UPDATE: My first post didn't go as planned as I added in a URL, which I absolutely didn't need to.

I'm not woke, and personally hate that term. But I have two young boys that are coming to the age where they might be exposed to the online cancer that is Andrew Tate and his ilk.

I have the ability to sponsor/build a project with the goal of improving young male minds so that they can get direction, respect women and hopefully realise their intrinsic morals and ethics.

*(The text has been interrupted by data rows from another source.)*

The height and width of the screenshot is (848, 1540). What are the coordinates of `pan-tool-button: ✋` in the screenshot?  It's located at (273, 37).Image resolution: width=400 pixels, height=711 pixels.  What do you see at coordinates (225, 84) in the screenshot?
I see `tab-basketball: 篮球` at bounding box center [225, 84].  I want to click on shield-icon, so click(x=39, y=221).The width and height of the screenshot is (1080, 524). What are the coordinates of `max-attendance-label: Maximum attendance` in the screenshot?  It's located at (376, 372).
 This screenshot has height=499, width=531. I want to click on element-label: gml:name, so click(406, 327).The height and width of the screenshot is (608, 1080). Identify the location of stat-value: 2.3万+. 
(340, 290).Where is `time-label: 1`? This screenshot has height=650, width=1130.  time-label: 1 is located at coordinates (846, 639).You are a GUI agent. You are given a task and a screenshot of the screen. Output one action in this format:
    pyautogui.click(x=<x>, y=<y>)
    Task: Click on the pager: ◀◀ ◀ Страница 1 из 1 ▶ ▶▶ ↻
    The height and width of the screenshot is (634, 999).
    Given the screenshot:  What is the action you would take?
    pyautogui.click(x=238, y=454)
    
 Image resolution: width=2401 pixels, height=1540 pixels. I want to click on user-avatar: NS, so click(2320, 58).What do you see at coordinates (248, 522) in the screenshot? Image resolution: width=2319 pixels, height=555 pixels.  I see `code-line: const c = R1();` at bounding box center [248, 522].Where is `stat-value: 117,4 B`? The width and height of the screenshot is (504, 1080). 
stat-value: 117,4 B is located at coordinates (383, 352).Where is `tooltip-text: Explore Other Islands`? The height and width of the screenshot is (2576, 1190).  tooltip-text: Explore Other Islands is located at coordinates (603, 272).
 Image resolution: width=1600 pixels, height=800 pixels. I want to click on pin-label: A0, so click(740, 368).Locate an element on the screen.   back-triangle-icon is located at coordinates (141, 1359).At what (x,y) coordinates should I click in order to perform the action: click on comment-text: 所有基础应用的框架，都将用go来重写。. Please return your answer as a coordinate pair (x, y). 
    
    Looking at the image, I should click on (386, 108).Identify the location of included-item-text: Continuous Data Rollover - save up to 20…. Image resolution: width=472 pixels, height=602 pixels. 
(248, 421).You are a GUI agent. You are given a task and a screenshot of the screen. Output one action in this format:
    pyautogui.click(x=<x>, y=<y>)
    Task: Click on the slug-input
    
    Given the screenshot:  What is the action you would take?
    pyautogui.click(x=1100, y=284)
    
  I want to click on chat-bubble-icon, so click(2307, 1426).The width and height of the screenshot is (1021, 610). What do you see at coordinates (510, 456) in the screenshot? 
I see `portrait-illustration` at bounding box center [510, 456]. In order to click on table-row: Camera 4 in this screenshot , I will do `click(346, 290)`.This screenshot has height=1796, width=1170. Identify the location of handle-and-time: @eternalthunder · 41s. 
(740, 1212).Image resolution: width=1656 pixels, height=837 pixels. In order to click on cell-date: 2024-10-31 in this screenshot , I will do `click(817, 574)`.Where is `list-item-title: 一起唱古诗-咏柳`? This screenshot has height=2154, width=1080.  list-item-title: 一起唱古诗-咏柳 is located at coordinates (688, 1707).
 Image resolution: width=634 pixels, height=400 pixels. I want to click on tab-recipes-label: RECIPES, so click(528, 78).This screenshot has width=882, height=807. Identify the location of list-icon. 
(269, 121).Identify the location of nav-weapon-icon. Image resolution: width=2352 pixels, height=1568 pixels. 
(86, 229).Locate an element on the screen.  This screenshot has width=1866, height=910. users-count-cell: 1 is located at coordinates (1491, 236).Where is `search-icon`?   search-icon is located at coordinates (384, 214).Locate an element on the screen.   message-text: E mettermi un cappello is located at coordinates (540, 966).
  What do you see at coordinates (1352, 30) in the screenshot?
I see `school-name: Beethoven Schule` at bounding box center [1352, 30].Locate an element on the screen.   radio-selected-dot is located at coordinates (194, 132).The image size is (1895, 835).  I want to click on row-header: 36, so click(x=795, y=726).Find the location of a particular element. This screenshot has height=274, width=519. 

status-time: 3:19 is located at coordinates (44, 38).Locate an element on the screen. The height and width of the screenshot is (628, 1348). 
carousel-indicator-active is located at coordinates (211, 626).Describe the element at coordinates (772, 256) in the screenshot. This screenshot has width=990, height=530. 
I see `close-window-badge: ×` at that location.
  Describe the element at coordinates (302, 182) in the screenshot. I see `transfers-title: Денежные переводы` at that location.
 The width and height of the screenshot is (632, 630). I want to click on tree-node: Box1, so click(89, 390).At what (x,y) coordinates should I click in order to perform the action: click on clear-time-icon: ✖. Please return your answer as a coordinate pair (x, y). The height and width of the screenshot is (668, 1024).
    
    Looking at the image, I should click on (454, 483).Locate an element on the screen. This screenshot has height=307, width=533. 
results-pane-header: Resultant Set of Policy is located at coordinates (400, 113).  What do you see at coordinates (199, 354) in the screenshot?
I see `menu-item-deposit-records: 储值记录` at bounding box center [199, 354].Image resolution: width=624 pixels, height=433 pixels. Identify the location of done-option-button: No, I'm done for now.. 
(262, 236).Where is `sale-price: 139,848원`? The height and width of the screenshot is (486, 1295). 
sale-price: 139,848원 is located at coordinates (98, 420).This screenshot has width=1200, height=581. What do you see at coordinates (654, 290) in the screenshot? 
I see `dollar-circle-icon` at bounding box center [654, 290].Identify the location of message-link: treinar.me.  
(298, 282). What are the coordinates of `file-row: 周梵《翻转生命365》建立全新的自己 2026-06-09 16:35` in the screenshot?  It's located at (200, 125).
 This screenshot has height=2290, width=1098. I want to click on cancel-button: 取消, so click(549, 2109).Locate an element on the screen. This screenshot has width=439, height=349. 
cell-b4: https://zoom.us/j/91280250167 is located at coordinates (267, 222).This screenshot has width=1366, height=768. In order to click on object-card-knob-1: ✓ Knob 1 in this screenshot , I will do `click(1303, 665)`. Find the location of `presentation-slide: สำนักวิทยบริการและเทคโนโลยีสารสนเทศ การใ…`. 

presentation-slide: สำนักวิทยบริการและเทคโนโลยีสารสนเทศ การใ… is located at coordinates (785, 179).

I think you guys know that most of us have these, but youth are especially susceptible to twisting and ultimately ruining that.

I am keen on hearing some ideas to help combat this and building/sponsoring some ideas.

For me, my outlet is art, but that might not appeal to the broader audience. If anyone has a great idea, I would LOVE to hear it.

Honestly, thank you for giving me the platform to discuss this.


  👤 jfengel Accepted Answer ✓
Growing up, we are offered two broad choices:

1. Accept the current system, and improve your place in it. You may be assigned a low-status role, but you know the rules of the system and can use them to raise your status. More importantly, you won't be attacked just for being outside the system.

2. Reject the system. This gives you the opportunity to find one that better suits you, but comes at a very high cost. Many people will shun you, and even attack you.

"Woke" is an example. It's used by people in category 1 as a signifier that somebody is in category 2. It signals that they should be rejected, that every one of their ideas is bad, and that they are moral failures. That's a lot of power to pack into one word. You can see why people would avoid it.

Just saying "toxic masculinity" makes me "woke". And I don't care. That's the trick to avoiding it. It doesn't teach me how to treat women, but it at least puts me on my guard against the default responses.

I would never have any interest in Andrew Tate. Andrew Tate was the kind of guy who would steal my lunch money. I could buy into his way of looking at the world, in the hopes of using it to protect me, or I could reject it -- at the cost of being called "woke", and all that implies.

To be honest, HN might not be the place to ask this. Hackers have a reputation for being outsiders, and being picked on. We were accused of being non-masculine. But I don't think this is true any more, and you see a ton of toxic masculinity on HN. Perhaps worse: the people who see themselves as having to defend their masculinity will be the most toxic.

Teaching art could achieve some of the same effects that hacking used to. They'll be considered un-masculine. They'll either reject masculine assumptions, or buy into them harder.

Look... if I could go back in time and give myself one piece of advice, it would be to be a "theater kid". Being a theater adult got me so laid. Nothing like lots of sex to convince you of your own masculinity. Especially if you're surrounded by the kind of women who aren't impressed by stereotypical masculine men.

Because women are affected by this just as much. They have the same choices. A lot of women would rather accept a second-class place in society than have everyone think that they are hairy-legged man-hating lesbians. And they look for the kinds of men who also hate hairy-legged man-hating lesbians, just to be sure.

So I guess... teach them to be happy. Teach them that art can make them happy. Find ways to give them affirmation for art that they'd get by beating up a nerd, being on a football team, or cat-calling women.

Me, I didn't figure most of that out until I was about 30. All I knew is that I was living with the horrifying contradiction: I wanted women for their bodies, and I didn't have any right to their bodies. This turns a ton of men into incels. It horrifies me that I could have done that.